- Work to complete -
Lines that include "Visit" make up the answer; copy all of them from the data below.
(Beginning of Records to use)
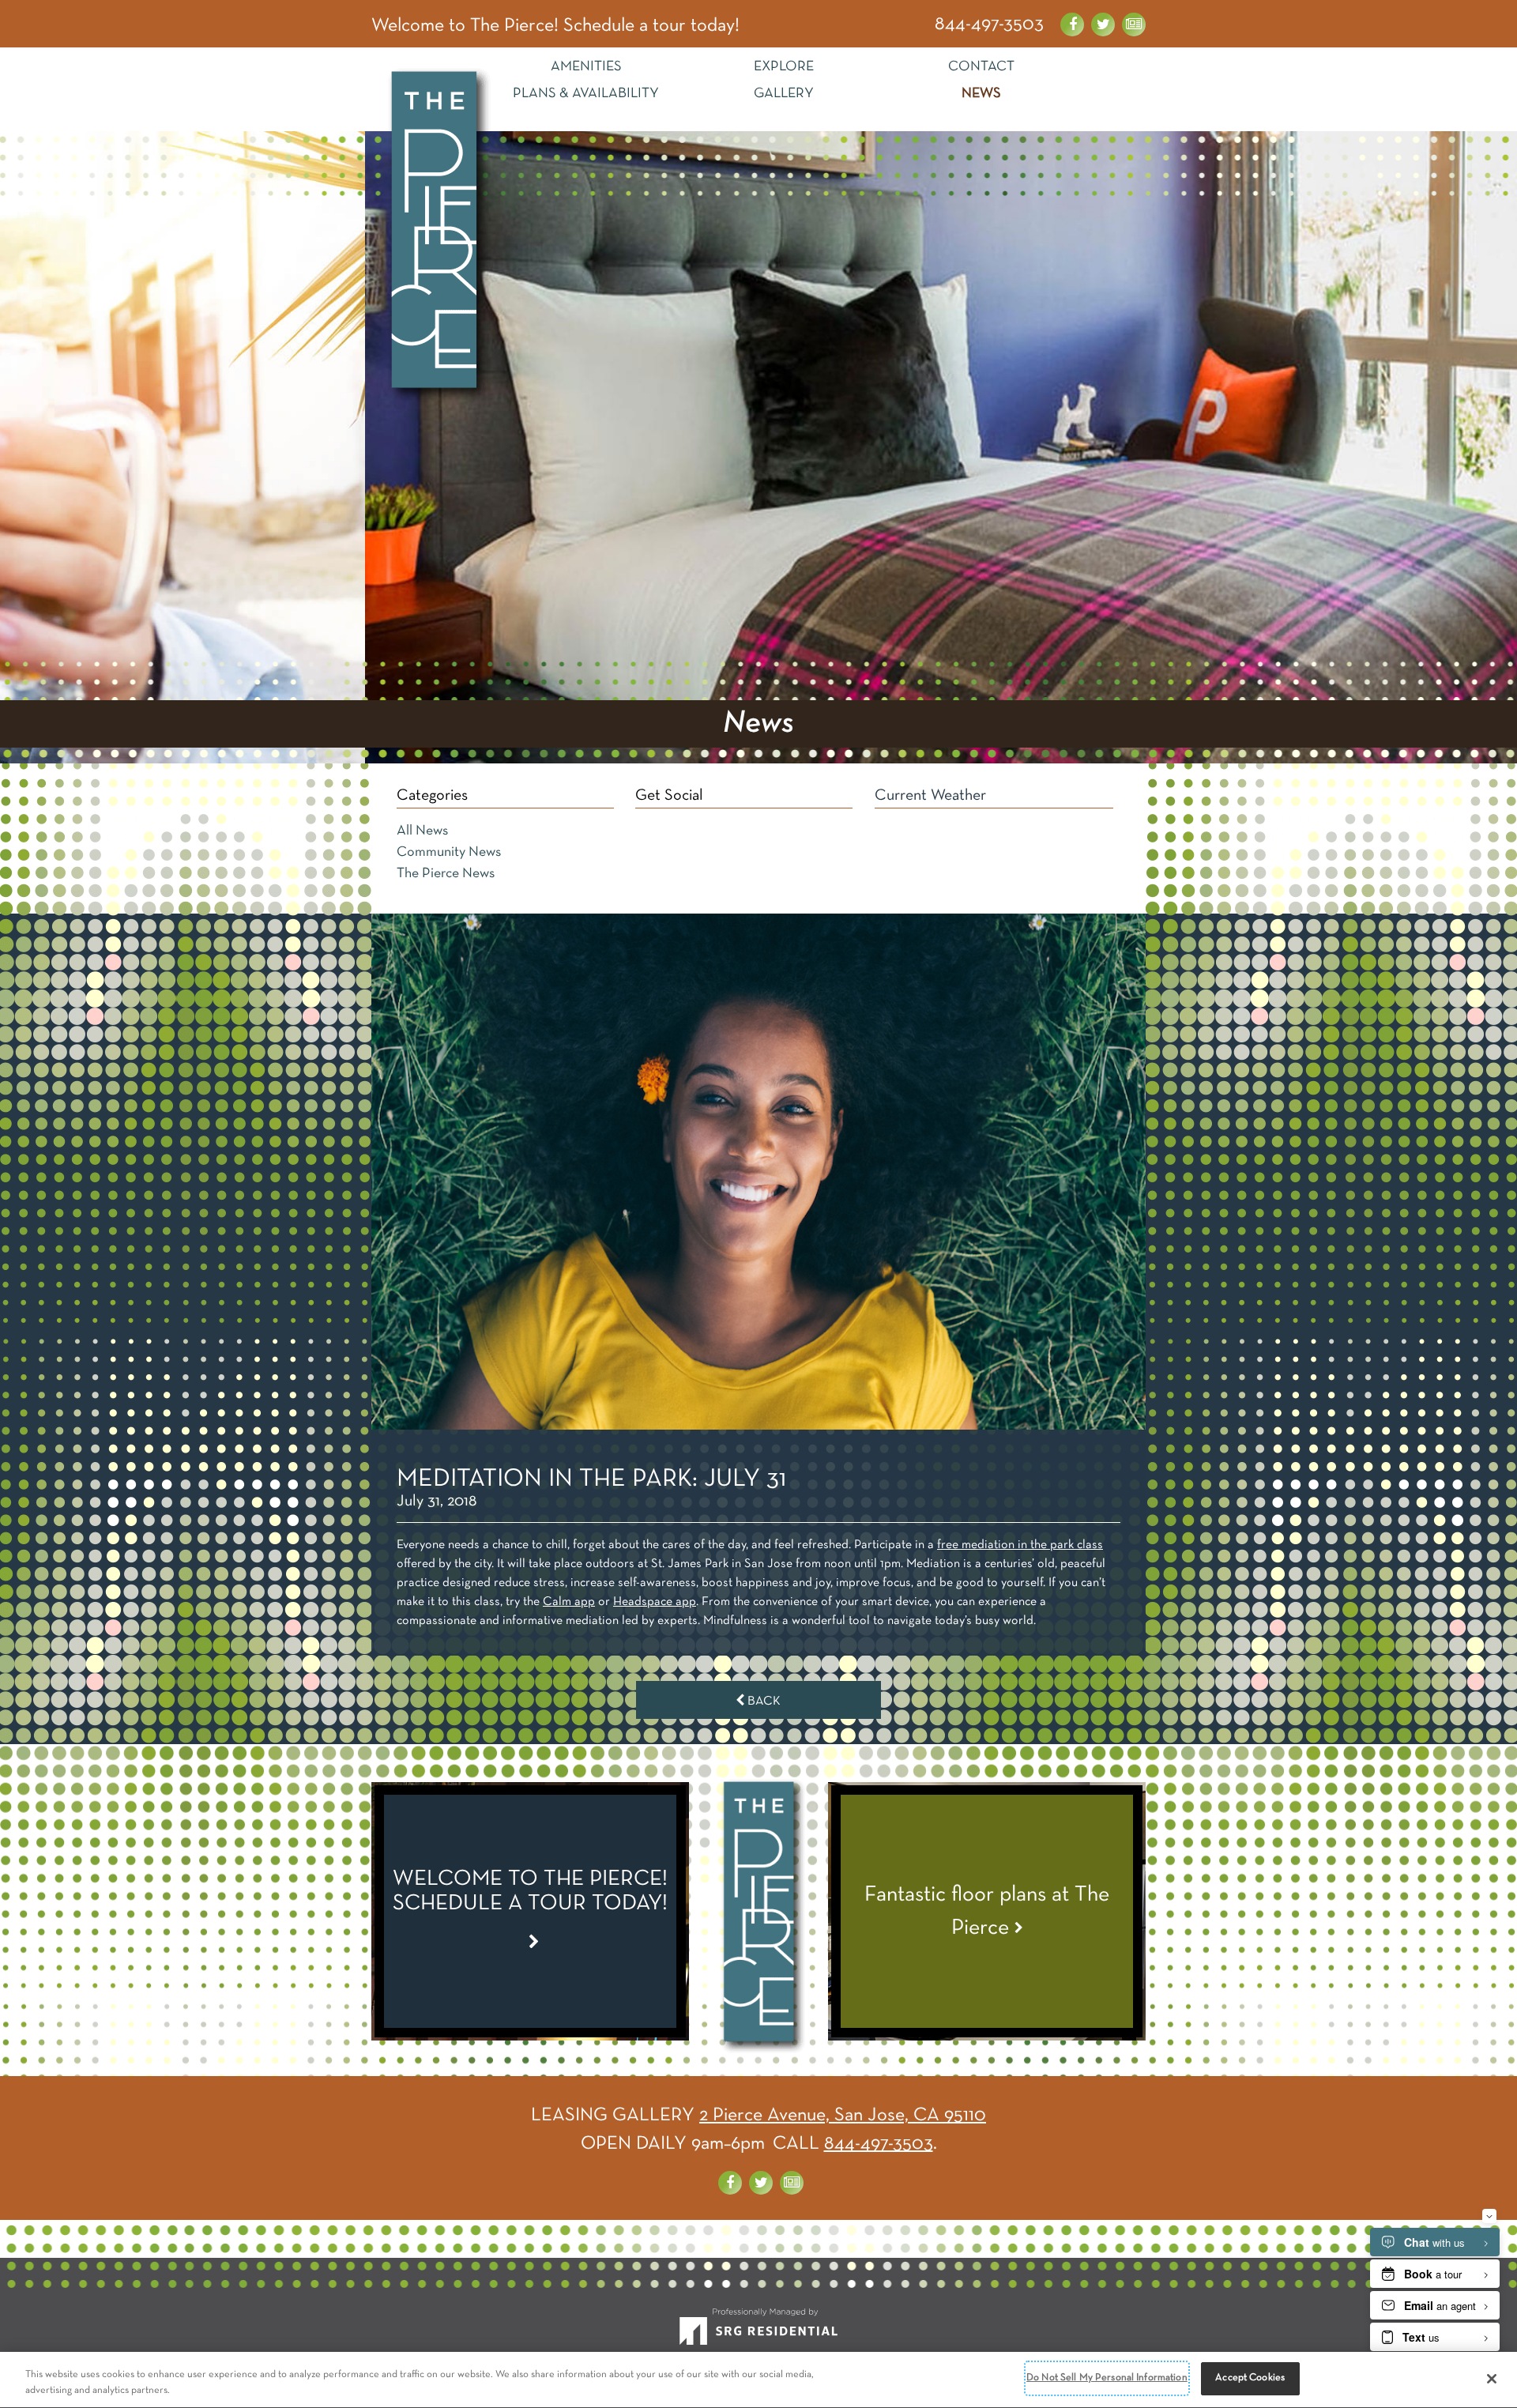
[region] (758, 2380)
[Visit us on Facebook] (1072, 24)
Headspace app (654, 1601)
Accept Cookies (1250, 2378)
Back (762, 1701)
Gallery (784, 93)
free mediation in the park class (1020, 1545)
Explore (784, 66)
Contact (981, 66)
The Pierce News (446, 873)
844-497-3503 (989, 24)
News (981, 93)
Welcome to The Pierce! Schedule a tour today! (555, 26)
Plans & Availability (586, 93)
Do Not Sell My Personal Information (1107, 2378)
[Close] (1491, 2378)
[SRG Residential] (758, 2332)
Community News (449, 852)
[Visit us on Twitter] (1103, 24)
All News (422, 831)
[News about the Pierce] (1134, 24)
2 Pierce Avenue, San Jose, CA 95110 (842, 2115)
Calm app (569, 1601)
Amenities (586, 66)
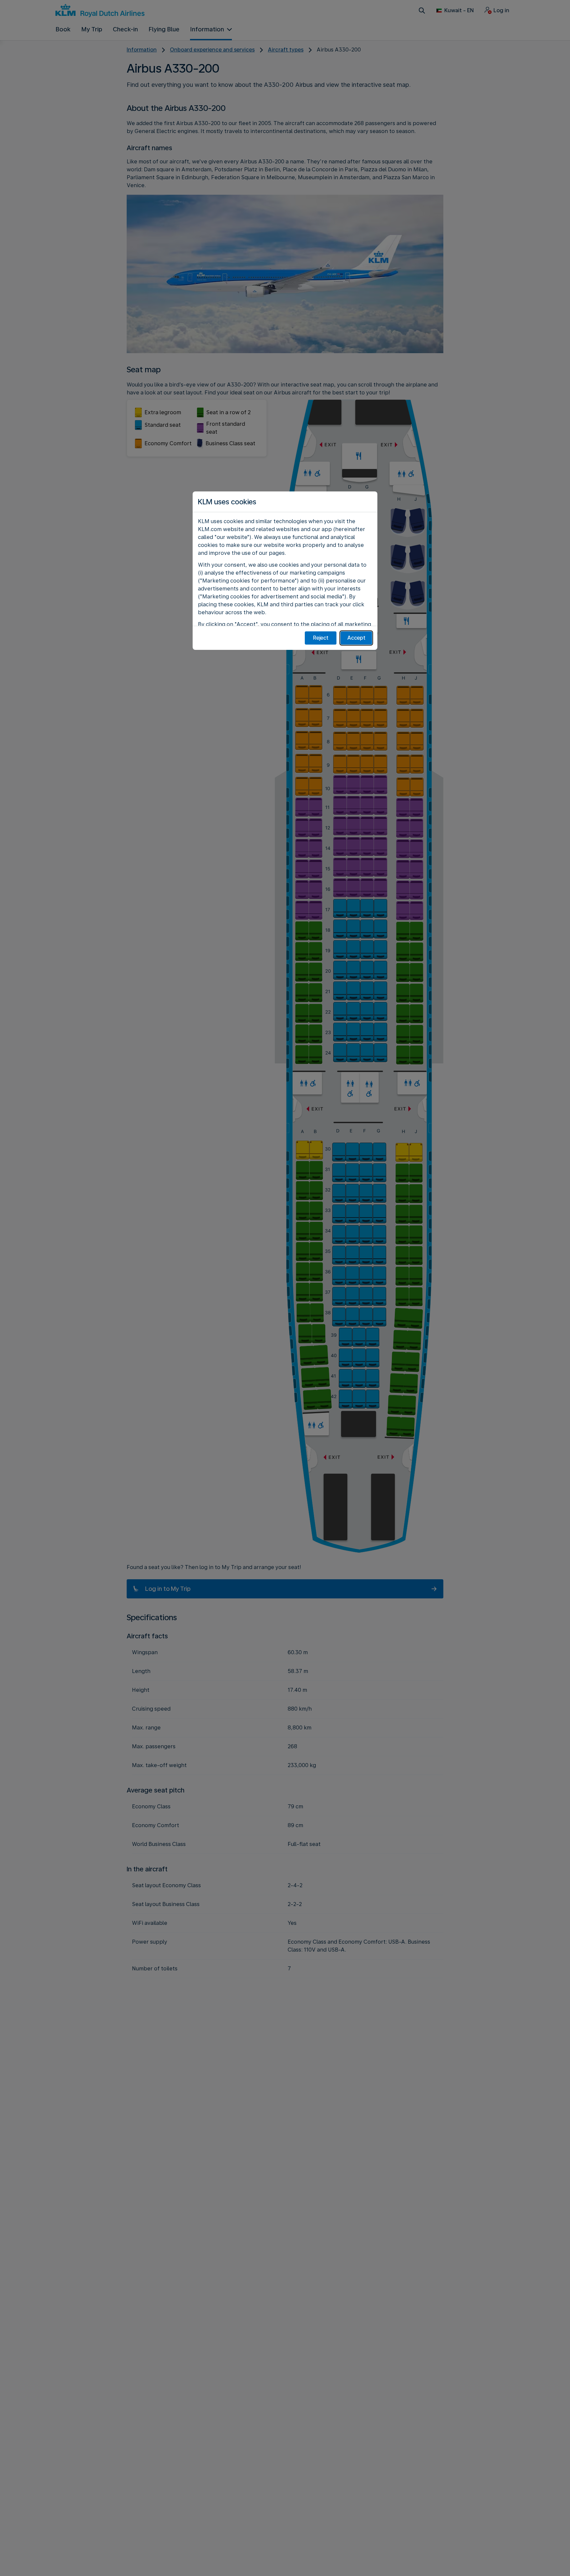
(End of Records to use)
- Answer for this exercise -
[Visit us on Facebook] (1072, 24)
[Visit us on Twitter] (1103, 24)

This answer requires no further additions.